単に睡眠時間が短いことだけを指すのではなく、本人が睡眠不足による不調を感じていることが重要です。日本人の約5人に1人が睡眠に関する悩みを抱えていると言われており、非常に身近な問題です。
主な症状
不眠症の症状は、夜間の睡眠問題と、それに伴う日中の不調に分けられます。
夜間の症状
- 入眠困難: 布団に入ってもなかなか寝付けない(通常30分~1時間以上かかる)。
- 中途覚醒: 寝ている途中に何度も目が覚めてしまい、その後なかなか寝付けない。
- 早朝覚醒: 予定の起床時間より2時間以上早く目が覚めてしまい、その後眠れない。
- 熟眠障害: 睡眠時間は足りているはずなのに、ぐっすり眠った感じがしない。
日中の症状
- 眠気、注意・集中力の低下
- 倦怠感、だるさ、疲労感
- 意欲・気力の低下
- 抑うつ、不安などの気分の変調
- 頭痛、肩こり、胃腸の不調などの身体症状
原因
不眠症の原因は様々で、複数の要因が絡み合っていることも少なくありません。
- 心理的要因: ストレス、悩み、緊張、不安、抑うつ気分など。
- 身体的要因: 身体の病気(痛み、かゆみ、頻尿、呼吸器疾患など)、加齢に伴う変化。
- 精神医学的要因: うつ病、不安障害、統合失調症などの精神疾患に伴う症状。
- 薬理学的要因: 服用している薬(降圧剤、ステロイドなど)や、カフェイン、アルコール、ニコチンなどの嗜好品の影響。
- 生理学的要因: 時差ぼけ、交代勤務などによる生活リズムの乱れ。
- 環境要因: 騒音、光、温度・湿度など、寝室の環境。
特に、心配事があると眠れなくなり、眠れないこと自体が新たなストレスとなってさらに不眠が悪化するという悪循環に陥ることもあります。
治療について(当院でのアプローチ)
不眠症の治療では、まず原因を探り、それに応じた対策を行うことが基本です。

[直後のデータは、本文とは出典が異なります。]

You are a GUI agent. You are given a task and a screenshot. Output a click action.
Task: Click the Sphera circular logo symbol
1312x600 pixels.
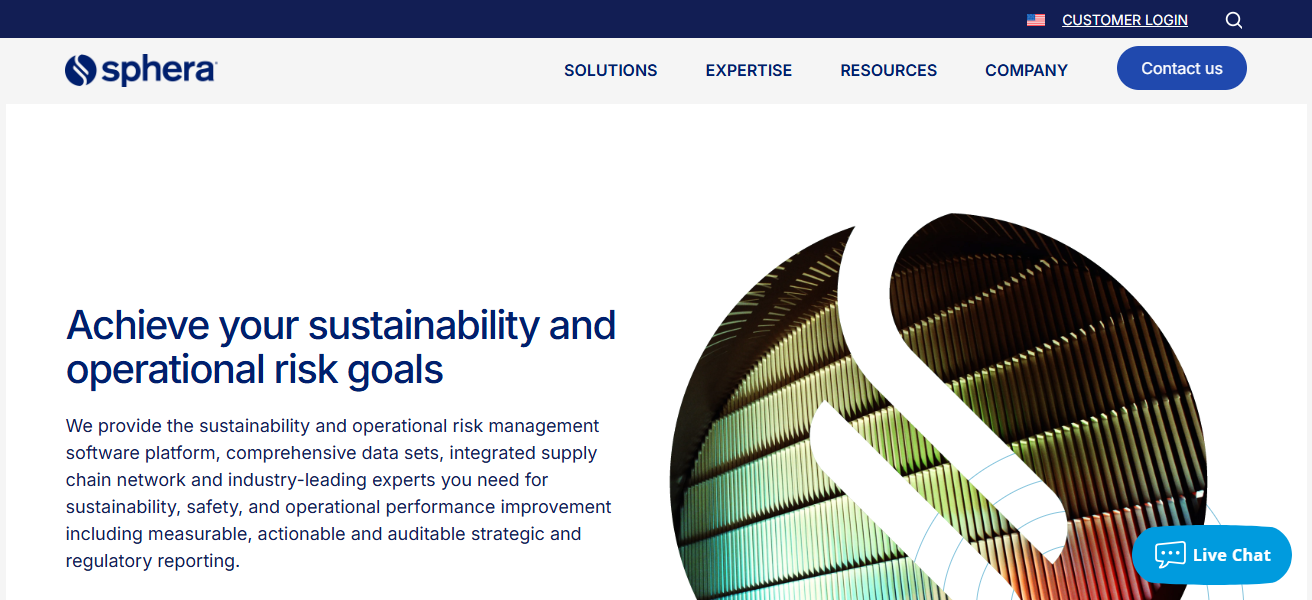[80, 70]
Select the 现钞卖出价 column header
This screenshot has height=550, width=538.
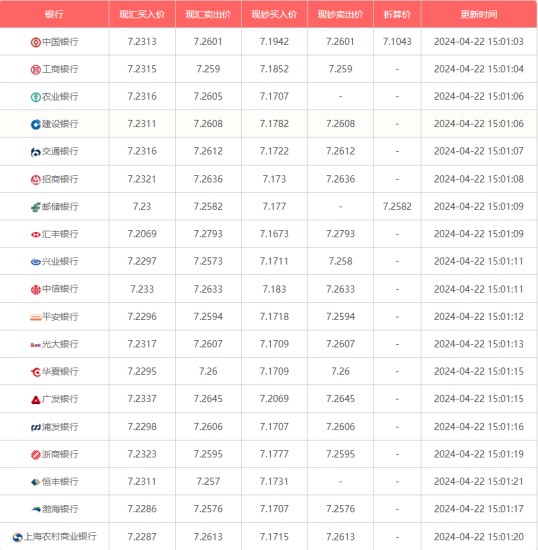[x=340, y=14]

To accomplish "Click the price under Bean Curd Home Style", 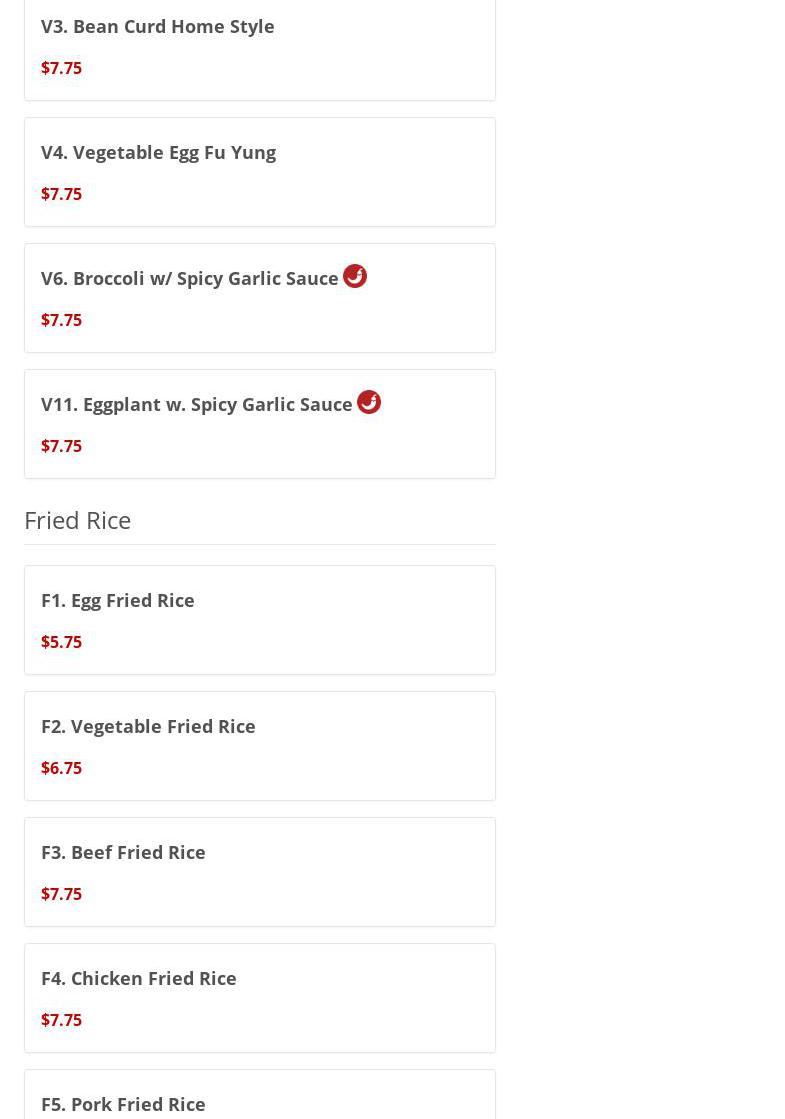I will coord(61,68).
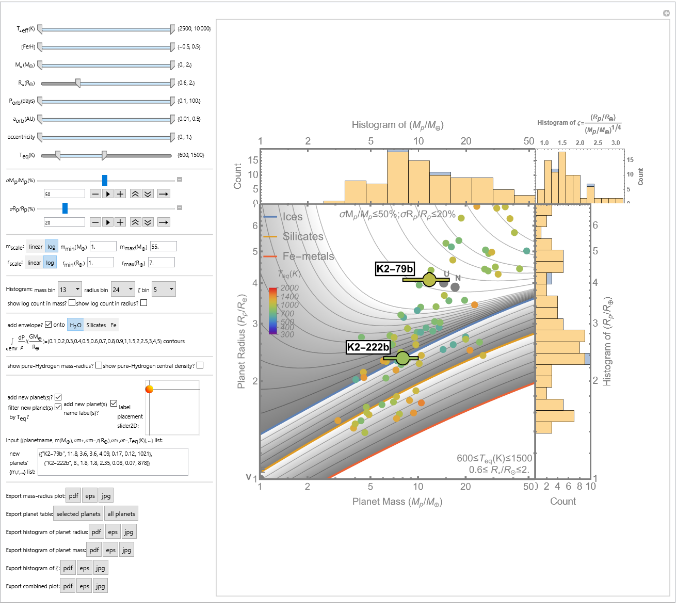Toggle the add envelope checkbox
The height and width of the screenshot is (604, 677).
pos(49,325)
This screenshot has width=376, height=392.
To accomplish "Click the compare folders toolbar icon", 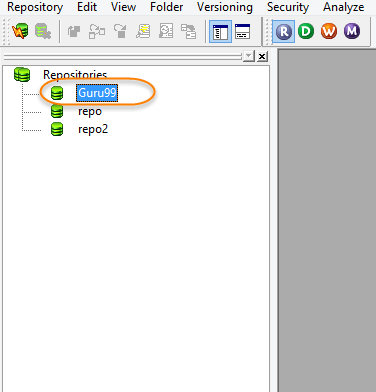I will click(x=188, y=31).
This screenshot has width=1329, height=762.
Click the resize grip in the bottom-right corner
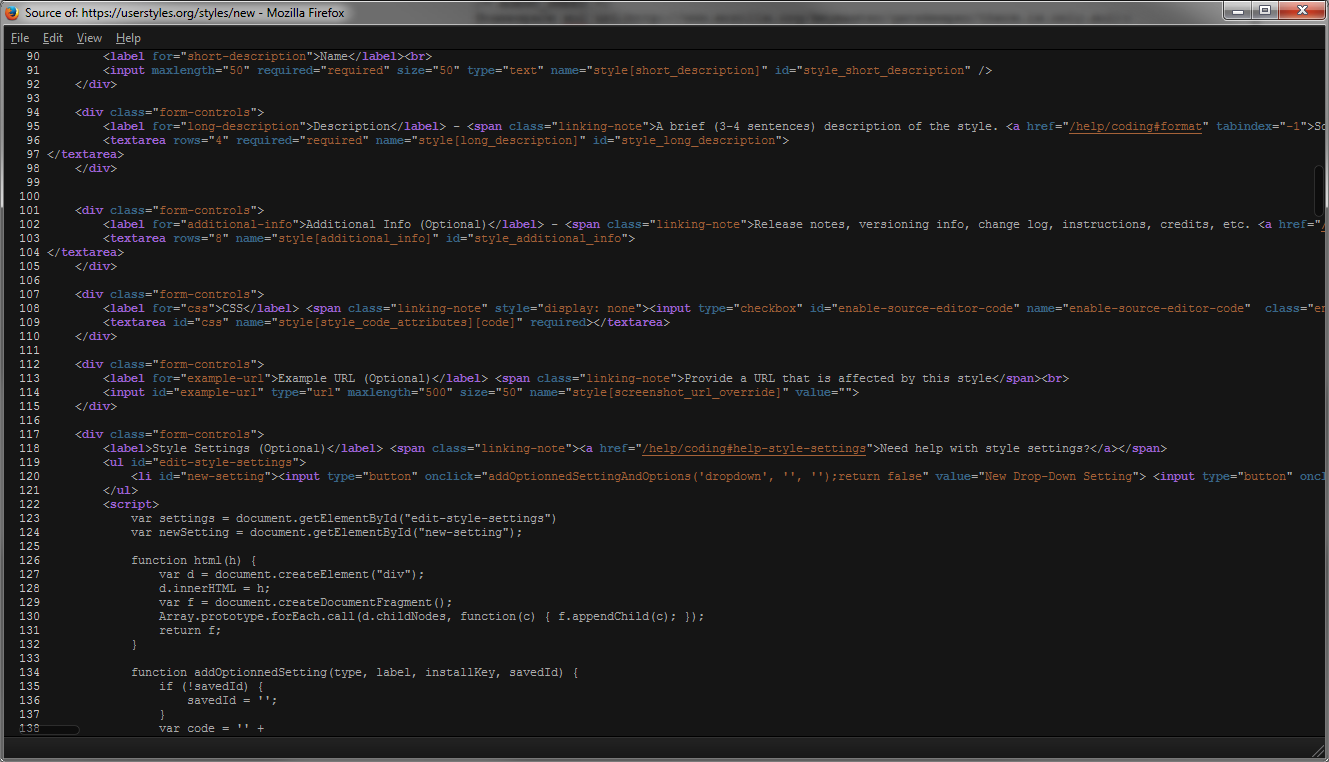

あべメンタルクリニックでは、睡眠に関するお困りごとを詳しく伺い、適切な治療法を提案します。
- 睡眠衛生指導: まずは睡眠によい生活習慣(睡眠環境、食事、運動、カフェイン・アルコールの制限など)を身につけるためのアドバイスを行います。規則正しい生活リズムを整えることが重要です。
- 原因への対応: 不眠の原因となっている精神疾患(うつ病、不安障害など)や身体疾患があれば、その治療を優先します。服用中の薬が原因と考えられる場合は、処方医と相談の上、調整を検討します。
- 薬物療法: 睡眠衛生指導や原因への対応だけでは改善しない場合や、症状が重い場合には、睡眠薬の使用を検討します。睡眠薬には様々な種類があり、作用時間や特徴が異なります。患者さまの状態に合わせて適切な薬剤を選択し、漫然とした長期使用にならないよう、必要最低限の使用を目指します。依存性や副作用についても丁寧に説明し、安心して治療を受けられるよう配慮します。
- 精神療法: 不眠に対する誤った考え方や習慣を修正する認知行動療法などが有効な場合があります。必要に応じて、実施可能な医療機関への紹介も検討します。
睡眠薬に対する不安がある方もいらっしゃると思いますが、医師の指示のもとで適切に使用すれば安全な治療法です。自己判断で市販の睡眠改善薬を使用したり、アルコールで眠ろうとしたりすることは避け、専門医にご相談ください。